重要推论(当 $ X \perp\kern{-10mu}\perp Y \mid Z $ 时):

  1. 期望可分解:$ \mathbb{E}[XY \mid Z] = \mathbb{E}[X \mid Z]\mathbb{E}[Y \mid Z] $
  2. 条件期望不变性:
    • $ \mathbb{E}[Y \mid X, Z] = \mathbb{E}[Y \mid Z] $
    • $ \mathbb{E}[X \mid Y, Z] = \mathbb{E}[X \mid Z] $

Neyman–Rubin Causal Model (Potential Outcomes Framework)

对个体 $i$,记 $$ D_i= \begin{cases}1 & \text { if individual } i \text { receives treatment } \\ 0 & \text { if individual } i \text { does not receive treatment }\end{cases} $$ 使用 $Y_i(1), Y_i(0)$ 分别表示这个个体接受、不接受处理的结果值。
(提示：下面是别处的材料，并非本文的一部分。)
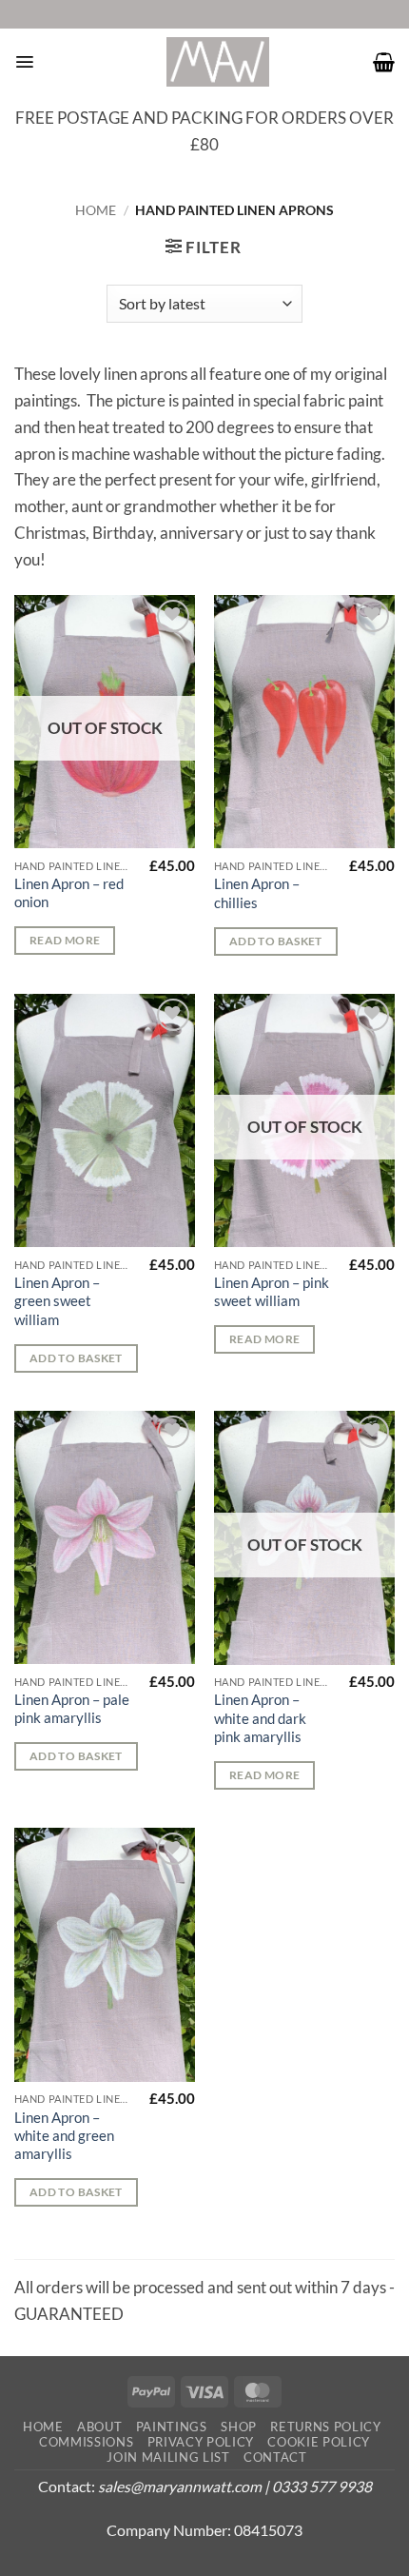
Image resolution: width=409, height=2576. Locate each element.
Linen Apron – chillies (257, 892)
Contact (275, 2457)
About (99, 2426)
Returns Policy (325, 2426)
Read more (64, 940)
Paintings (171, 2426)
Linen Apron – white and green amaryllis (64, 2136)
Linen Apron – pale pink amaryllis (71, 1708)
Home (95, 210)
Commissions (86, 2441)
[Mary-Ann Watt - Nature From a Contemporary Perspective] (218, 62)
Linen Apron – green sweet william (57, 1301)
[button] (24, 62)
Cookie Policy (318, 2441)
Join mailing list (168, 2457)
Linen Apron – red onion (69, 892)
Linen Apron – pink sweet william (271, 1291)
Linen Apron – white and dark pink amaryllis (260, 1718)
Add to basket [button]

这个个体的 individual treatment effect 就是 $$ \tau_i = Y_i(1) - Y_i(0) $$ 通常 $Y_i(1), Y_i(0)$ 只有一个能被观测到。我们关心整个群体的 treatment effect:

类型 定义 解释
ATE $ \mathbb{E}[Y(1)-Y(0)] $ 全体平均处理效应
ATT $ \mathbb{E}[Y(1)-Y(0) \mid D=1] $ 接受处理组的平均效应
ATU $ \mathbb{E}[Y(1)-Y(0) \mid D=0] $ 未处理组的平均效应

注意到 $$ \begin{aligned} \tau_{ATT} & = E[Y(1) \mid D=1] - E[Y(0)\mid D=1] \\ & = E[Y(1)] - E[Y(0)] + E[Y(0) \mid D=0] - E[Y(0)\mid D=1] \\ & = \tau_{ATE} + E[Y(0) \mid D=0] - E[Y(0)\mid D=1] \end{aligned} $$

称 $E[Y(0) \mid D=1] - E[Y(0)\mid D=0]$ 为 selection bias。当实验并非完全随机时,选择误差一般不为零。
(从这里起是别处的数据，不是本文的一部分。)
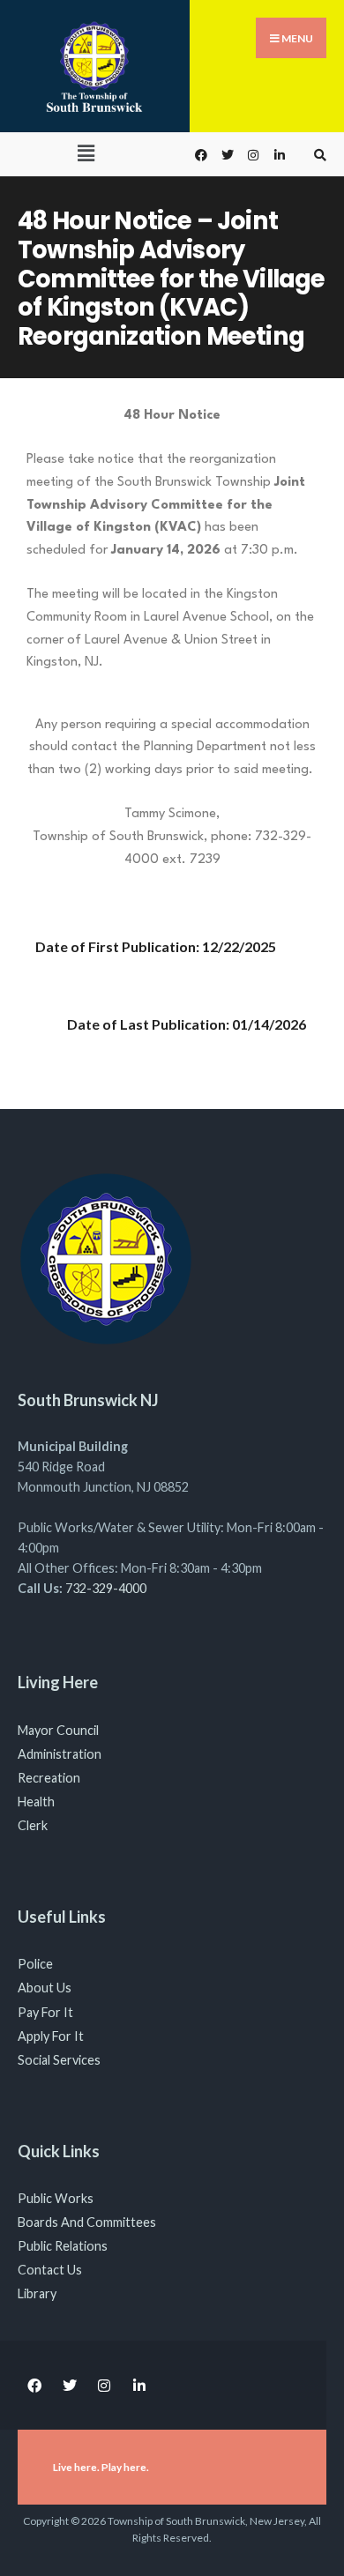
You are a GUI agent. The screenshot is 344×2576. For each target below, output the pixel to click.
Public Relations (63, 2245)
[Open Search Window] (317, 154)
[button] (86, 153)
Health (36, 1801)
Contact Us (50, 2269)
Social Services (59, 2059)
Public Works (55, 2198)
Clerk (33, 1825)
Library (37, 2293)
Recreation (49, 1777)
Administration (59, 1753)
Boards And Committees (87, 2222)
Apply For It (51, 2036)
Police (35, 1963)
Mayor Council (58, 1730)
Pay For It (45, 2012)
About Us (44, 1987)
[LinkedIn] (278, 154)
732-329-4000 (105, 1588)
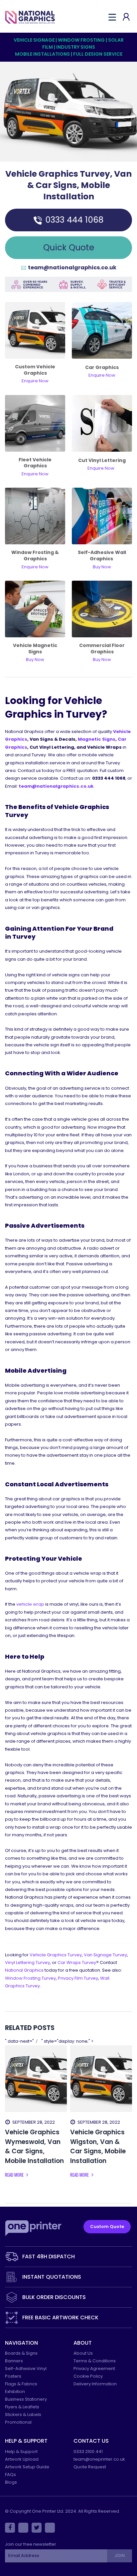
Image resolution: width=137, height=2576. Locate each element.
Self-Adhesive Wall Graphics (102, 555)
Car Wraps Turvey (77, 1962)
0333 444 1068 (74, 220)
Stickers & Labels (23, 2414)
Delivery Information (95, 2384)
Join (119, 2555)
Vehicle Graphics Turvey (56, 1955)
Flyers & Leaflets (22, 2407)
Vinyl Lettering (27, 1962)
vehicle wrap (30, 1604)
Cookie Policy (88, 2376)
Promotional (18, 2422)
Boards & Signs (21, 2353)
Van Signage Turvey (105, 1955)
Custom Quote (107, 2226)
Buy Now (102, 659)
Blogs (11, 2482)
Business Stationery (26, 2399)
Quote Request (89, 2467)
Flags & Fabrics (21, 2384)
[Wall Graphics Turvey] (102, 516)
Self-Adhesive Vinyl (26, 2368)
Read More (15, 2174)
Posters (13, 2376)
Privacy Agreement (94, 2368)
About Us (83, 2353)
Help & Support (21, 2451)
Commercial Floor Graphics (102, 648)
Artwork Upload (22, 2459)
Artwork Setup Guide (27, 2467)
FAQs (10, 2474)
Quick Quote (68, 247)
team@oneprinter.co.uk (99, 2459)
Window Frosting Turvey (30, 1978)
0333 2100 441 (88, 2451)
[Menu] (112, 16)
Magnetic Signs (96, 739)
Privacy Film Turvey (78, 1978)
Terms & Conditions (94, 2361)
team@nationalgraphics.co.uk (72, 267)
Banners (14, 2361)
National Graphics (24, 1970)
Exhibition (15, 2391)
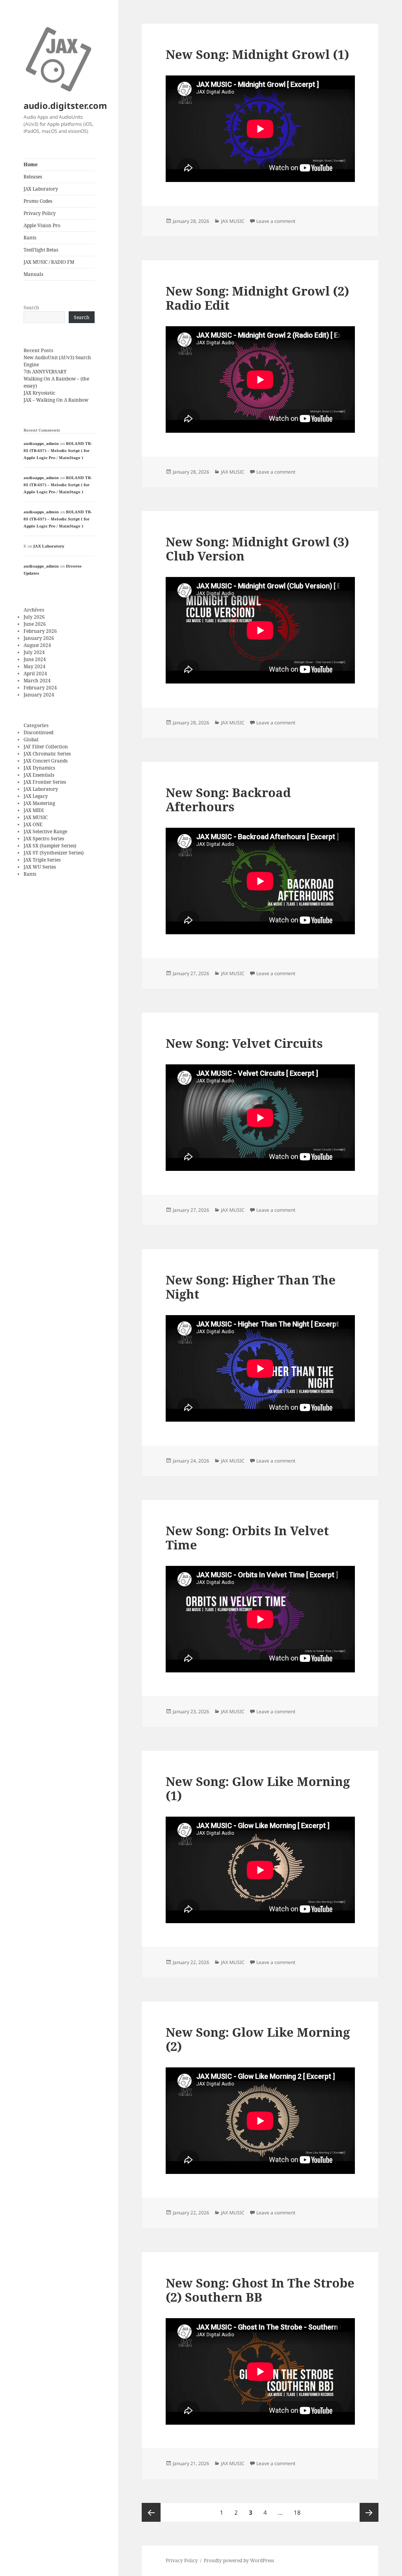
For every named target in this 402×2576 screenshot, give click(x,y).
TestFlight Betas (41, 249)
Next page (369, 2512)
实际上,如果某些人知道自己接受 treatment 能有更好/更坏的结果,比如说,某些人知道自己花很多钱去读大学的结果不一定好,这就会导致 $$ E[Y(1) \mid D=1] - E[Y(1) \mid D=0] > 0 $$ 其含义为,会有一部分聪明的学生主动去选择接受大学教育,“主动选择接受大学教育的聪明学生的平均毕业薪资”大于“主动选择不接受大学教育的普通学生如果接受了大学教育的平均毕业薪资”。

selection bias 其实就是 $D$ 与 $Y_0, Y_1$ 不独立,这个是在自然实验中必须要考虑的问题。
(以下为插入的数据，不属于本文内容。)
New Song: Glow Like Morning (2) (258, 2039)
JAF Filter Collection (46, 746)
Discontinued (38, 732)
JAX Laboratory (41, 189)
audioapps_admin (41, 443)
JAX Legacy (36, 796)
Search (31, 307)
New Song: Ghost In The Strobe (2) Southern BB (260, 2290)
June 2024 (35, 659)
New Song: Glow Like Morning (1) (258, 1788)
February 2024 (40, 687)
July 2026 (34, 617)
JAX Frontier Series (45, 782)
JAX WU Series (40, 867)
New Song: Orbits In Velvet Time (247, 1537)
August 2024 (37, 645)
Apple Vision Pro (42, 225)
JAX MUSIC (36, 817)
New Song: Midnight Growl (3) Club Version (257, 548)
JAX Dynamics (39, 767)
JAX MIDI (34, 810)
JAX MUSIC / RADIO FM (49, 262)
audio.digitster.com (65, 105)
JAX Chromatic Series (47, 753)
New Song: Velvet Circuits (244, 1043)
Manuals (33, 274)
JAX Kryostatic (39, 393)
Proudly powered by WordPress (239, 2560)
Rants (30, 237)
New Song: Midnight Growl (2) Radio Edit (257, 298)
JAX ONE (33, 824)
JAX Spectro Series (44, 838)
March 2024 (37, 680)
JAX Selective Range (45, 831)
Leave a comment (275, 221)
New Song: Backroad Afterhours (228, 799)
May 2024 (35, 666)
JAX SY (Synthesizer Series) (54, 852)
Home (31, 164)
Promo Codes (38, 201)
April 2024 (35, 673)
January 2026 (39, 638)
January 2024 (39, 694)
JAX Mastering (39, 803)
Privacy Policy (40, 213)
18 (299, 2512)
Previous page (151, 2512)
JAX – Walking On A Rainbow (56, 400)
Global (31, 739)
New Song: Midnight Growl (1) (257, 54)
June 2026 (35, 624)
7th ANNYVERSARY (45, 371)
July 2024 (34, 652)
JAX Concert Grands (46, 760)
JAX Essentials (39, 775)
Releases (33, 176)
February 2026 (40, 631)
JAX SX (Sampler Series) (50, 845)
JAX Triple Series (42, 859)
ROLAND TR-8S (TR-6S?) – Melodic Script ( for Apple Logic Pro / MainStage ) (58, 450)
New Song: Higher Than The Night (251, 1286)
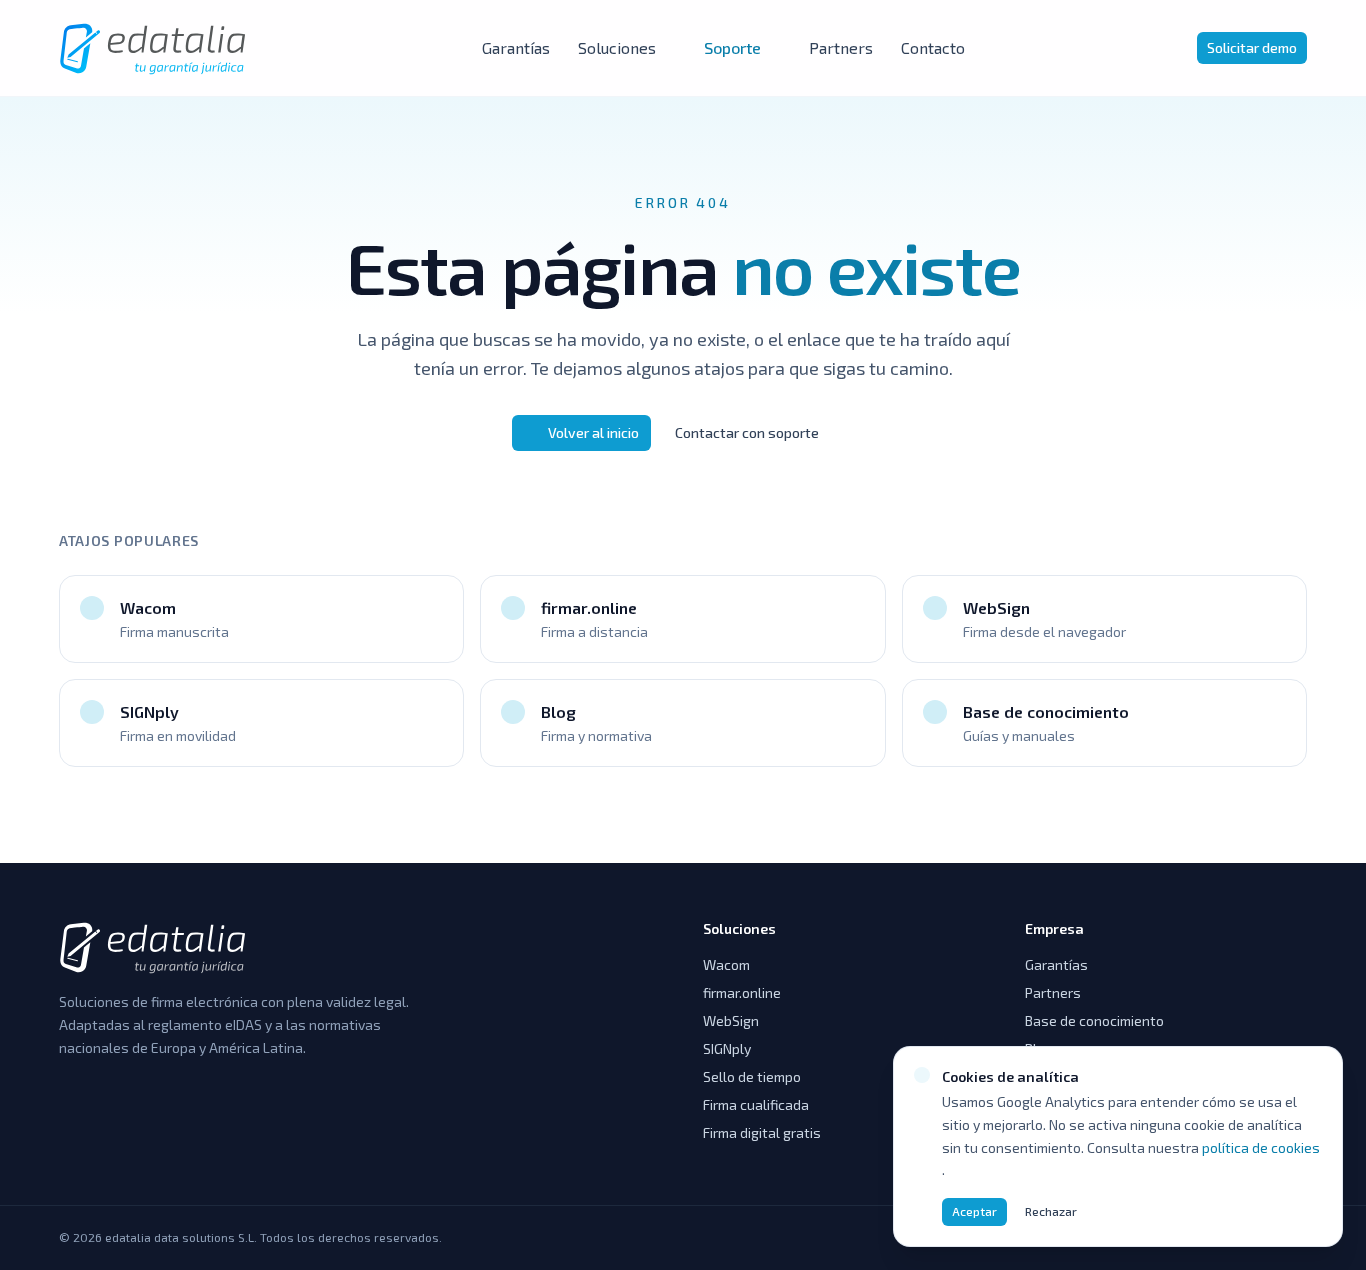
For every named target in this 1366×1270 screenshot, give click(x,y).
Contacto (933, 47)
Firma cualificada (756, 1104)
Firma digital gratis (762, 1132)
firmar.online (742, 992)
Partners (841, 47)
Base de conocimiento (1094, 1020)
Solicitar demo (1252, 47)
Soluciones (617, 47)
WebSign (731, 1020)
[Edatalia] (154, 48)
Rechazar (1051, 1211)
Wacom (726, 964)
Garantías (516, 47)
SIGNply (727, 1048)
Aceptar (974, 1211)
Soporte (732, 47)
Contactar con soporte (747, 432)
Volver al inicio (593, 432)
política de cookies (1261, 1147)
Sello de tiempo (752, 1076)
如果 $P(D=1) = \pi=1-P(D=0)$,此时有 $$ \tau_{ATE} = \pi \cdot \tau_{ATT} + (1-\pi) \cdot \tau_{ATU} $$ 也就是说 ATE 是 ATT 和 ATU 的加权。

模型假设

SUTVA

SUTVA (Stable Unit Treatment Value Assumption) 是 PO 的经典假设,它由以下两部分组成:

  • No Interference: 每个人的 outcome 只取决于自身的 treatment,不受他人处理的影响
  • Consistency: 如果 treatment 是 $D$,那么outcome $Y=Y(D)$,即观测值与对应潜在结果一致

两个假设合起来就是: $$ Y_i = Y_i(D_i) $$

在研究诸如“肥胖对寿命的影响”时,“肥胖”是 non-manipulable 的,不同的干预措施 $D$ (比如说运动、节食)可以导致相同的“肥胖”结果,但是 $Y(D)$ 不一样(运动和节食对 $Y$ 的影响不一样)[1]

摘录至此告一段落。